-------- The data

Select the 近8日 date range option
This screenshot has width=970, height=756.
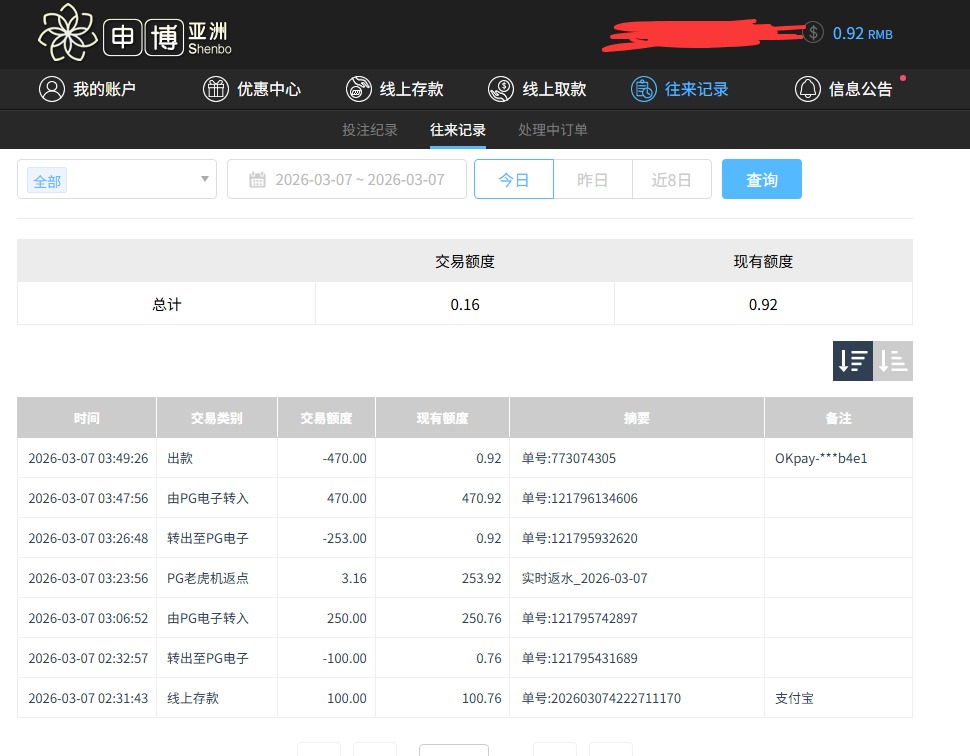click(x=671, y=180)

----------------
-------- The data

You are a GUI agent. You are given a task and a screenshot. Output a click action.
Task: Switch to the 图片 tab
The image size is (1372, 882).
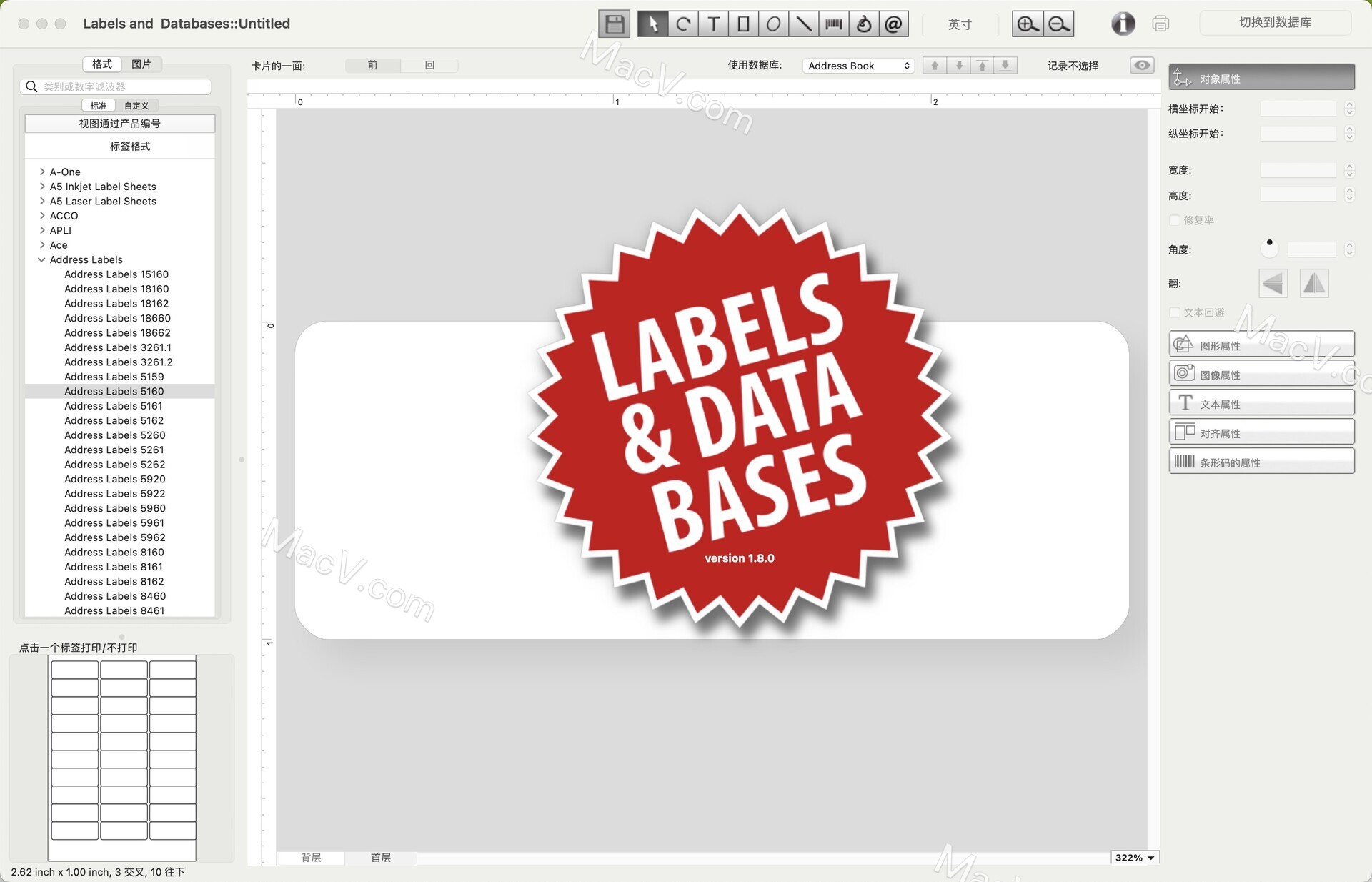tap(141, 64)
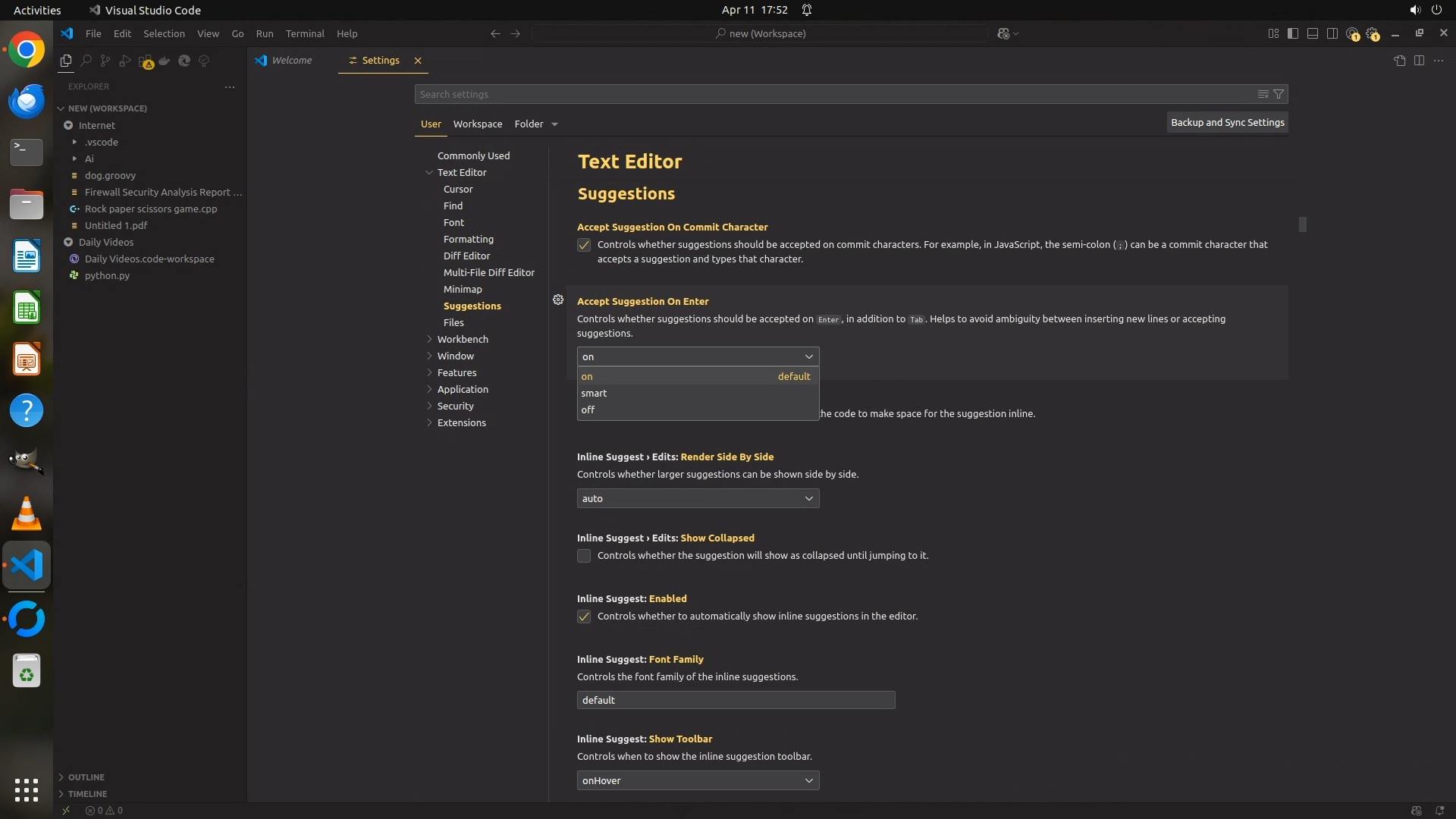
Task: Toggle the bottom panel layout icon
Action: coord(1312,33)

----------------
-------- The data

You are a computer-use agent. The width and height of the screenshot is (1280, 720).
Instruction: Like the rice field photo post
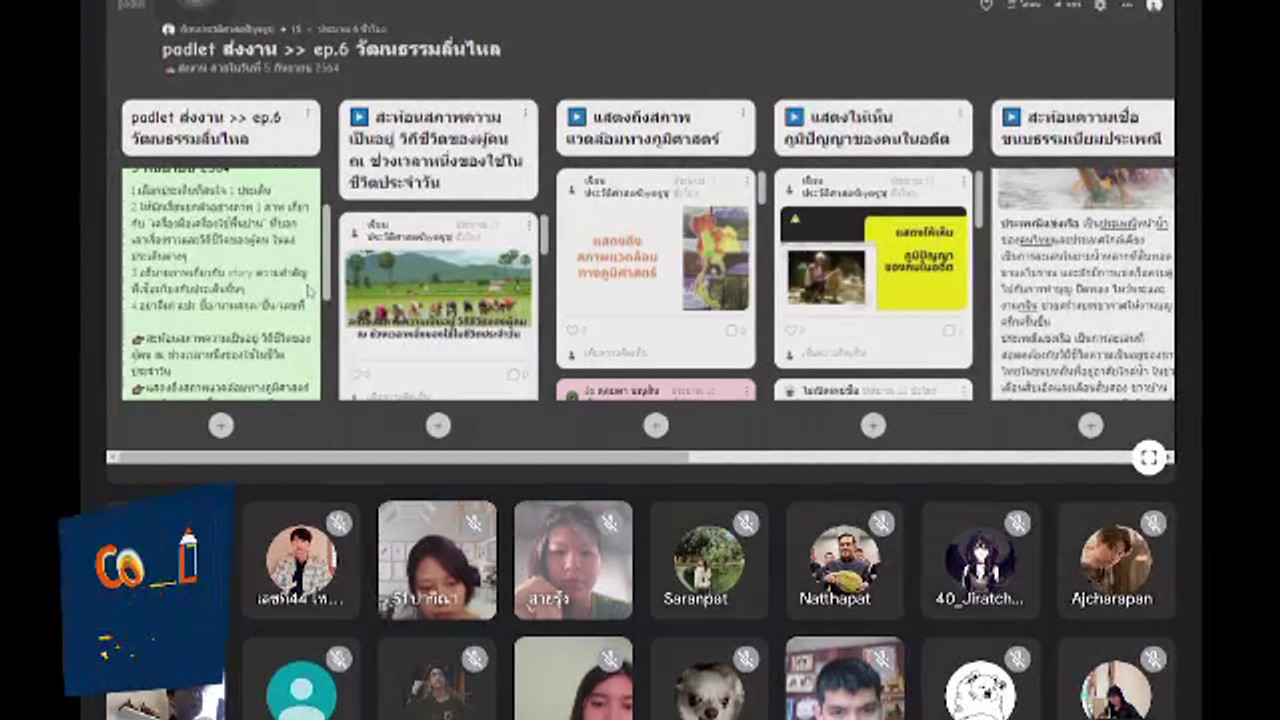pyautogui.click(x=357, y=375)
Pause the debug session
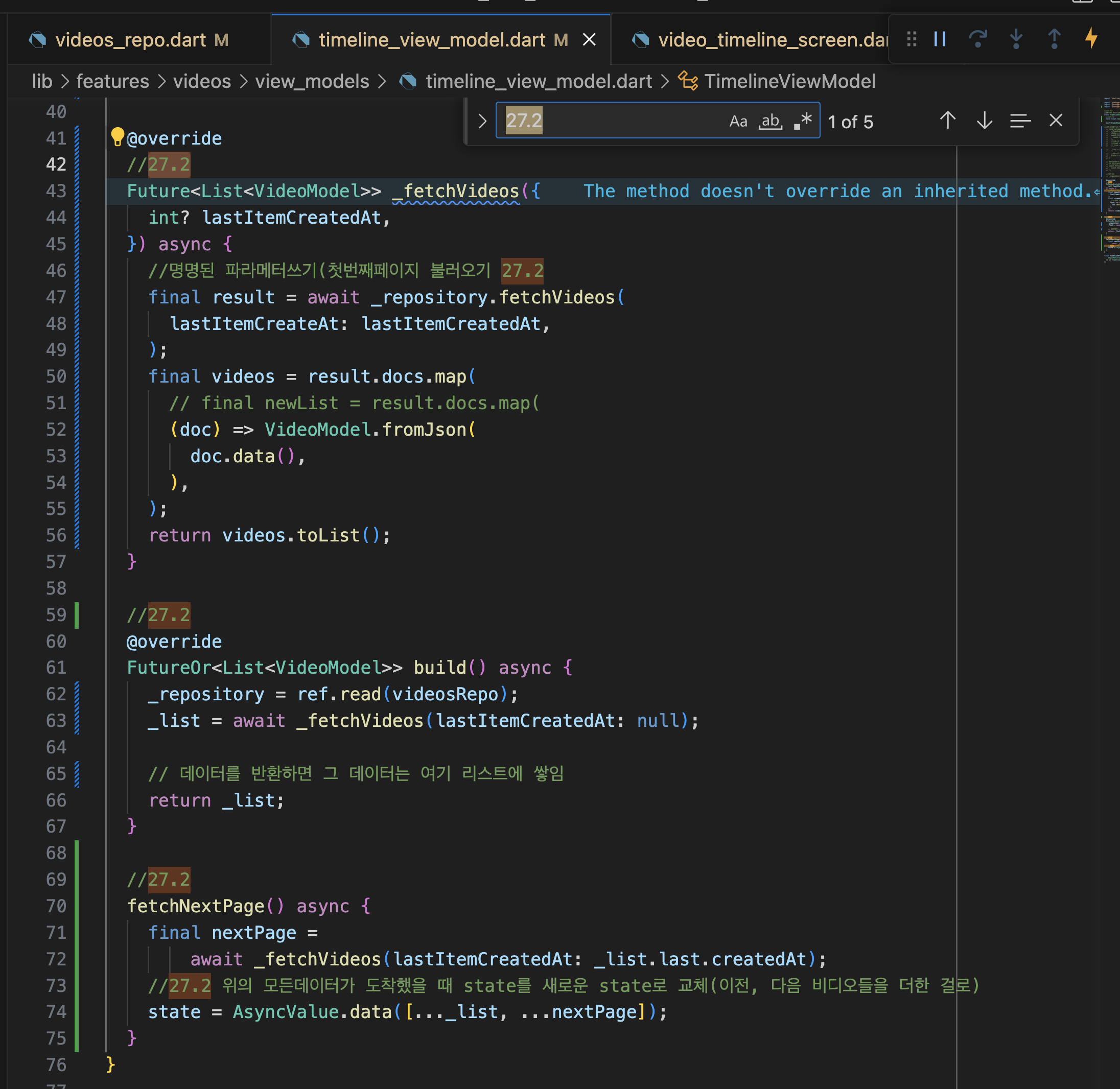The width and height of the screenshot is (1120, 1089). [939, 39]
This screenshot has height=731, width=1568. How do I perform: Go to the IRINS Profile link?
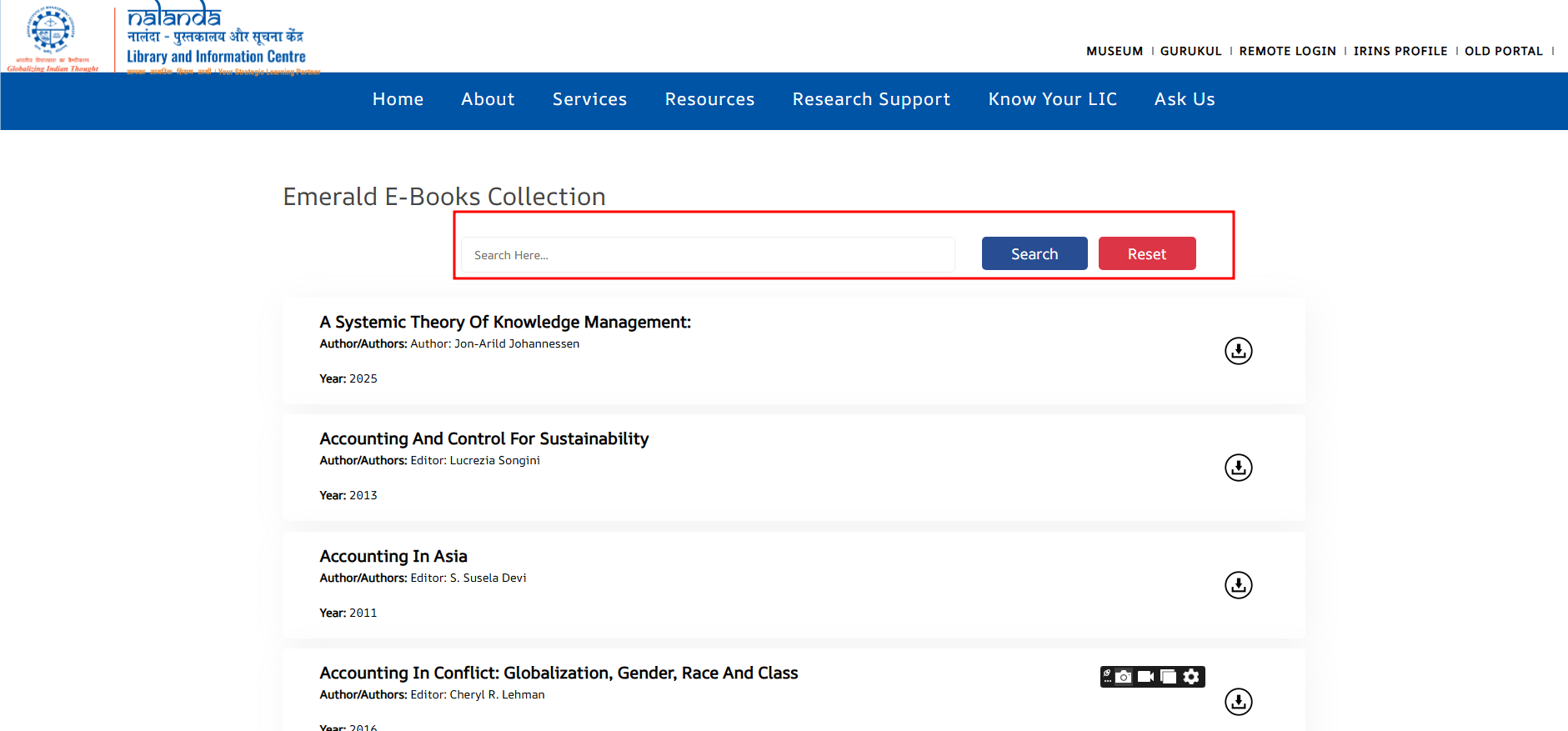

----------------

Description of the task ::
Repeat the lines from the line with "You are a computer-use" up to and including the line with "This screenshot has height=731, width=1568.", keeping each line unchanged and leaving out the pictures.

Final answer ::
You are a computer-use agent. The width and height of the screenshot is (1280, 720).
Instruction: Like the rice field photo post
pyautogui.click(x=357, y=375)
Pause the debug session
The width and height of the screenshot is (1120, 1089). [939, 39]
This screenshot has height=731, width=1568. How do I perform: Go to the IRINS Profile link?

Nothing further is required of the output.